神と対面したんだぞ。本来なら膝が震えて動けなくなるはずだ。それなのに……胸の奥が、妙に高鳴っている。
「……気のせいだ」
首を振って気持ちを切り替える。だが、どうにも落ち着かない。
とりあえず、今は――力を試したい。
周囲を見渡すと、少し離れた森の奥で獣の唸り声が聞こえた。
「ちょうどいい」
剣を握り、気配の方へ歩き出す。
現れたのは大型の魔物――オーガ。
身の丈は二メートルを超え、棍棒のような腕を振り回している。
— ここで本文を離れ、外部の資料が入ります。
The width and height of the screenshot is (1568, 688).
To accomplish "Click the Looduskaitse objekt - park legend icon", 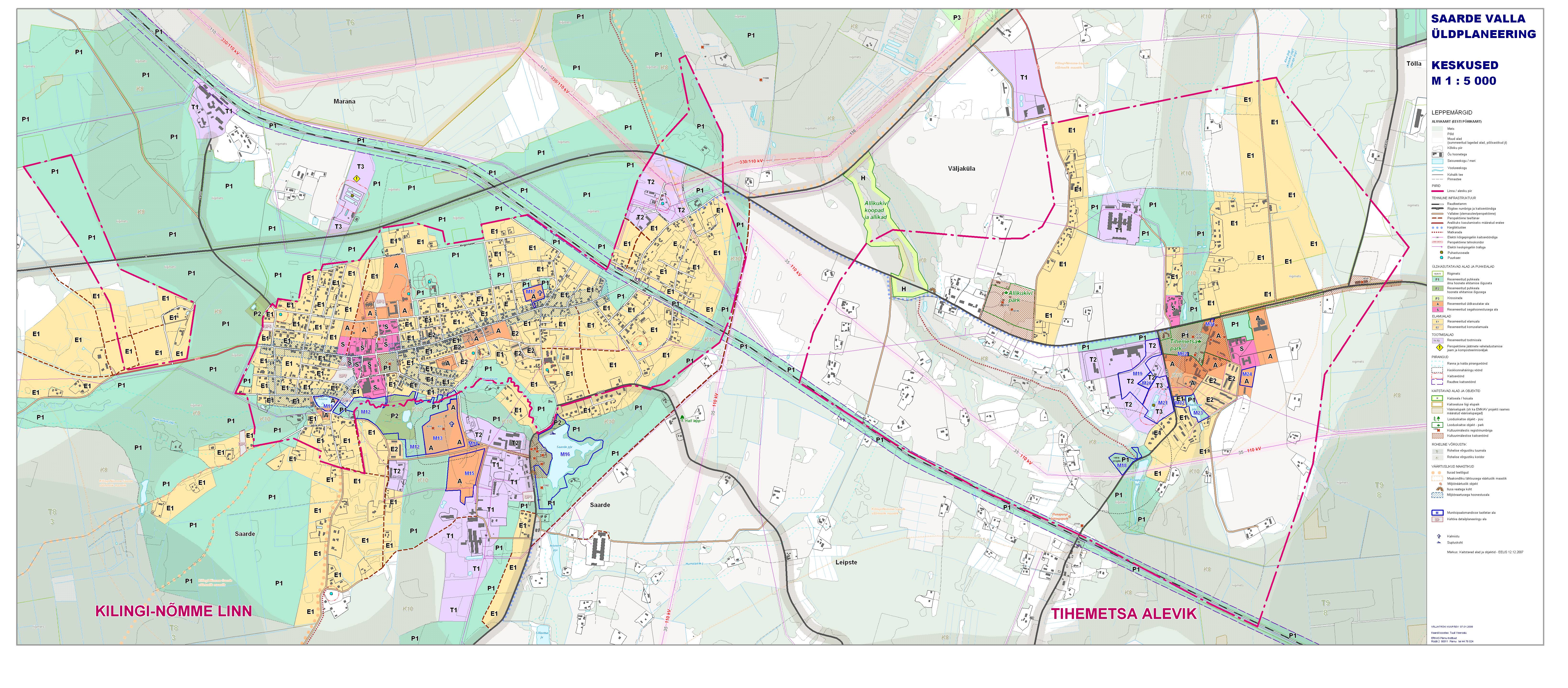I will tap(1437, 425).
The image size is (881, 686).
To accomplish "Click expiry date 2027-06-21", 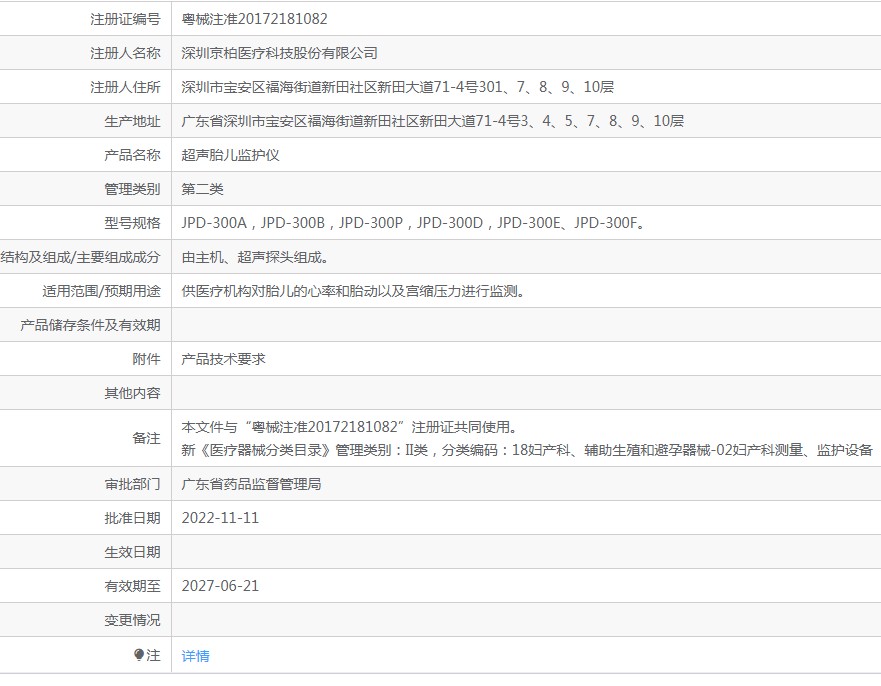I will pos(220,586).
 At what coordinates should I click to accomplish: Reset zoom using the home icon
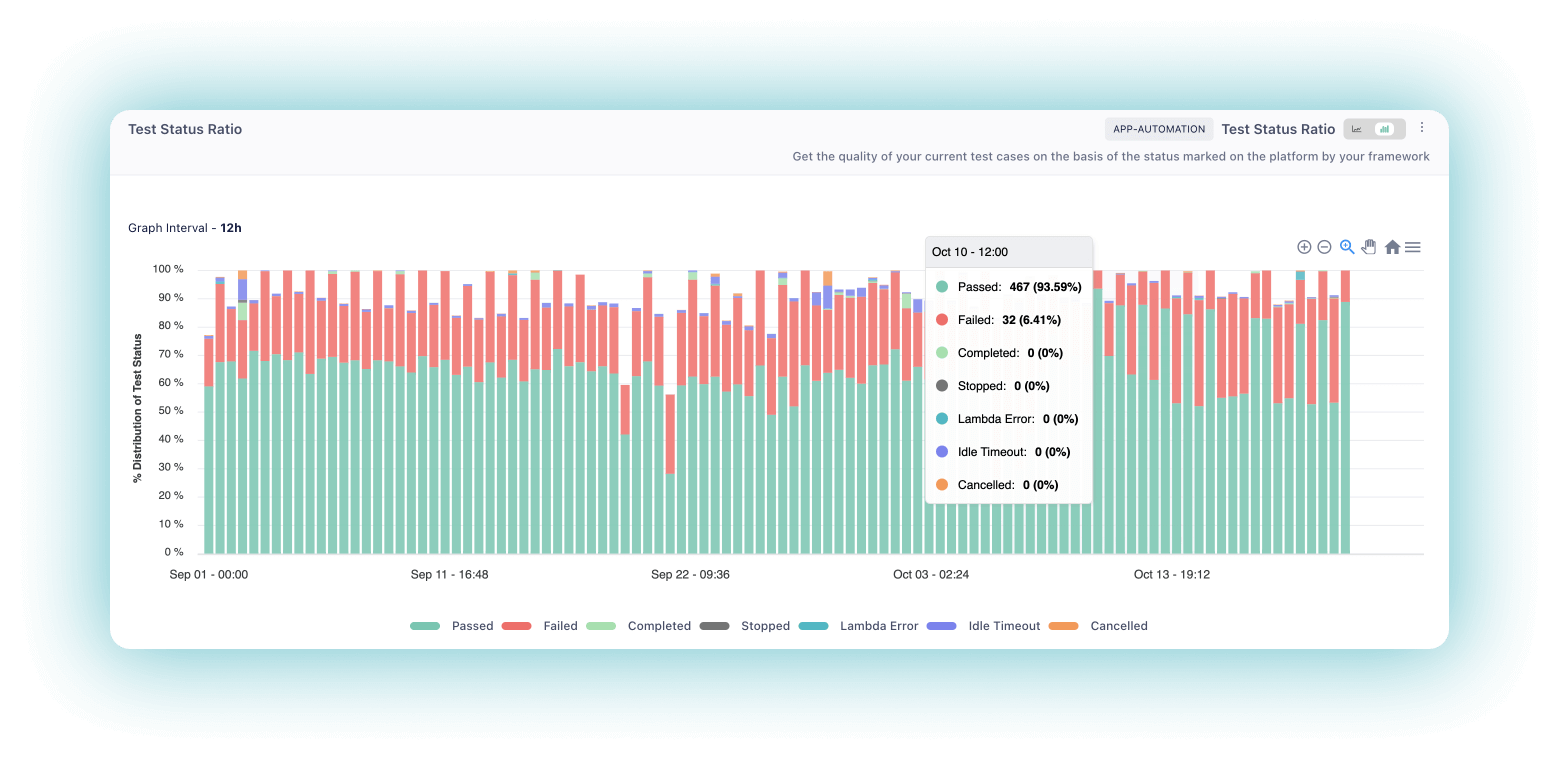tap(1392, 247)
以前なら間違いなく避けていた相手だ。
「……どうなるか、試してやる」
オーガが咆哮し、巨腕を振り下ろす。
だが――
遅い。
まるで時間が止まったかのように、すべてが緩慢に見えた。
『縮地』
気づけば、俺はオーガの背後に立っていた。
「……終わりだ」
振り向きざまに一閃。
ズバァッッ――!
次の瞬間、オーガの首が宙を舞った。
一呼吸もかからなかった。
「……今の、俺なのか?」
自分の動きが理解できない。縮地を使ったとはいえ、速すぎる。
衝撃波を試そうとしたが――試すまでもなかった。
強い。あまりにも。
だが、そこでふと気づく。
さっきの盗賊たちを殺した時よりも――血の匂いに何も感じない。
吐き気もしない。手の震えもない。
あるのは、ただ――興奮だけ。
「……はは」
笑みが漏れた。自分でも、ゾッとするほど自然に。
死体をそのままに、森を抜ける。
「次はギルドか……」
だが、その前に――頭の奥に、あの声が残っている。
『強くなれ。敵なしと為れ』
耳に残るその響きが、まるで呪いのように消えない。
――それがこの先、俺をどこへ導くのか、この時の俺はまだ知らなかった。
その頃、別の場所では――
「カルヴァン、見ただろう?」
「ああ、見た……完全に“始まった”な」
「ふふ、面白くなるよ。ねぇ、アゼル?」
「ん、今度はもっと面白くなる」
白い空間で、三つの声が静かに笑っていた。